Soren Bjorn, PDG de Driscoll's, détient des mûres au Cassin Ranch à Watsonville. Crédit : Kevin Painchaud / Lookout Santa Cruz

L'entreprise exploite également des installations de culture et de recherche dans d'autres régions du pays et dans le monde ; Par exemple, les myrtilles cultivées dans des régions plus chaudes comme le Pérou ont des exigences différentes de celles cultivées en Californie ou au Royaume-Uni.

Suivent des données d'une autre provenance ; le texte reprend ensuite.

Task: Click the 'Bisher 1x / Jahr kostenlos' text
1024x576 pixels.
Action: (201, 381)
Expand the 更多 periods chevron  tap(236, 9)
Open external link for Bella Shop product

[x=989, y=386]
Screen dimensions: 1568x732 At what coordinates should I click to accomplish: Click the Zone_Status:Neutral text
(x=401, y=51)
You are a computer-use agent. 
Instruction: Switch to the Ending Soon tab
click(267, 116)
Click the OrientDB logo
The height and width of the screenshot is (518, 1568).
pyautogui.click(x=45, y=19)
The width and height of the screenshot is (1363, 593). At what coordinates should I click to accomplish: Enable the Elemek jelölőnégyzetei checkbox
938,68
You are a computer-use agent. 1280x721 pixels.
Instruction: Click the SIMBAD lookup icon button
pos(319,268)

Bien que Driscoll's ne soit pas propriétaire des fermes avec lesquelles elle travaille, Bjorn a déclaré que l'entreprise travaille dur pour garantir que ses producteurs respectent des normes de qualité élevées, des normes de sécurité alimentaire et des exigences légales concernant, par exemple, les questions de travail. Il reconnaît que cela est plus difficile dans certains pays en développement, où l'entreprise doit travailler plus étroitement pour garantir le respect de la loi. Certains critiques ont fait valoir que Driscoll's n'en fait pas assez pour garantir que les fermes avec lesquelles elle travaille appliquent des normes de travail équitables ou réduisent l'utilisation de pesticides. En fait, les défenseurs locaux ont critiqué l'entreprise pour ne pas avoir pris de mesures plus sévères contre l'utilisation de pesticides à proximité des écoles de la vallée de Pajaro.

"Nous sommes toujours intéressés par les opinions et les commentaires des membres de notre communauté", a déclaré Bjorn. « L'utilisation de pesticides, y compris la distance par rapport aux écoles, est étroitement réglementée par le Département californien des réglementations sur les pesticides ; Il appartient aux scientifiques et aux régulateurs de déterminer si ces réglementations doivent être modifiées.

Bjorn pense que la technologie et l'innovation seront également essentielles à la réduction de l'utilisation de pesticides, et a déclaré que cela fait partie de l'initiative « Plus de baies, moins de ressources » de l'entreprise.

"Nous collaborons avec des universités comme l'UC Santa Cruz et Cal Poly San Luis Obispo pour développer des solutions non chimiques pour lutter contre les ravageurs et les maladies", a-t-il déclaré. "Sur le plan national, nous faisons d'énormes progrès dans la découverte de la génétique des baies, en développant des variétés plus résistantes aux ravageurs et aux maladies et qui nécessiteront donc moins d'intrants de pesticides."